He’s a player to watch out for, says Sharath Kamal
Even as the seniors were nicely flowing the ball on the table, Manav Thakkar, a young paddler from Surat, was quietly watching them all from the sidelines. He probably wanted to pick up a few techniques from there as it may come in handy the next few months.
The junior World No. 3 has got three big challenges ahead of him — Asian juniors (Myanmar) and Asian Games (Indonesia) and Youth Olympics (Argentina). “My immediate focus in on the Asian juniors [Aug 13-18],” Manav told The Hindu here on Friday.
But he may have to skip the team’s training in China ahead of the Asiad this month. “I will miss it badly but it will be a training of sorts in Myanmar as well. Also, it’s going to add to my advantage, if I win a medal there,” he quickly adds.
At 18, Manav is probably the youngest paddler to represent India at the Asiad. “I am really excited as it is going to be my first big team event outside India. I can learn a lot seeing the seniors play,” he says.
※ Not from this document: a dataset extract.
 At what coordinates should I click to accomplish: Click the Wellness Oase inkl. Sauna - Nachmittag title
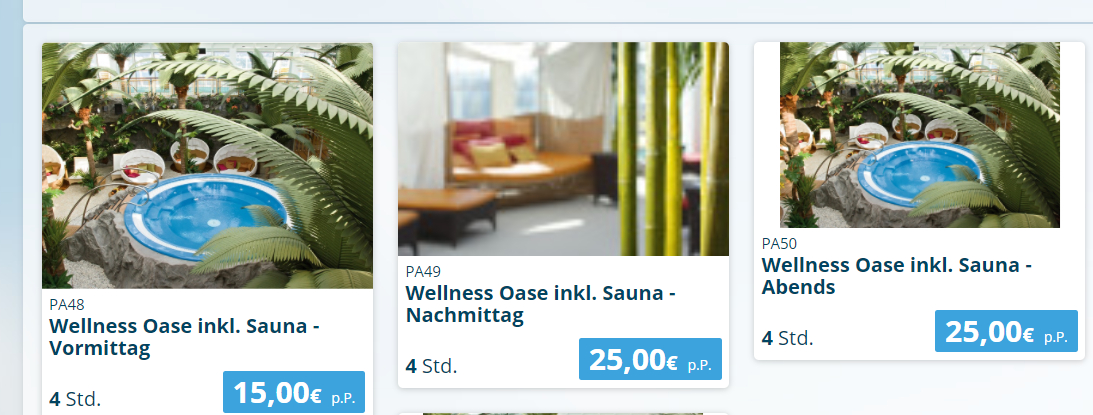(x=540, y=304)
“I am also looking at the Youth Olympics. I want to go out there and win a medal,” adds Manav, who has stunned even the best with his powerful backhand play.
The seniors are also having a close look at him.
“He is one who controls the ball well. His anticipation is fantastic and it’s always nice to watch him play. He is also pretty consistent and is clearly the next player to watch out for at the senior level,” says Indian paddler Sharath Kamal.
“If he is picked for the Asiad at this age it means he is very good.
“He is a PSPB product, and obviously a quality player, who is least scared of his opponents.
“I think in the space of four years he will hit the top 50 bracket in the world senior rankings,” adds India’s other star A. Amalraj.
But Manav wants to take it one step at a time.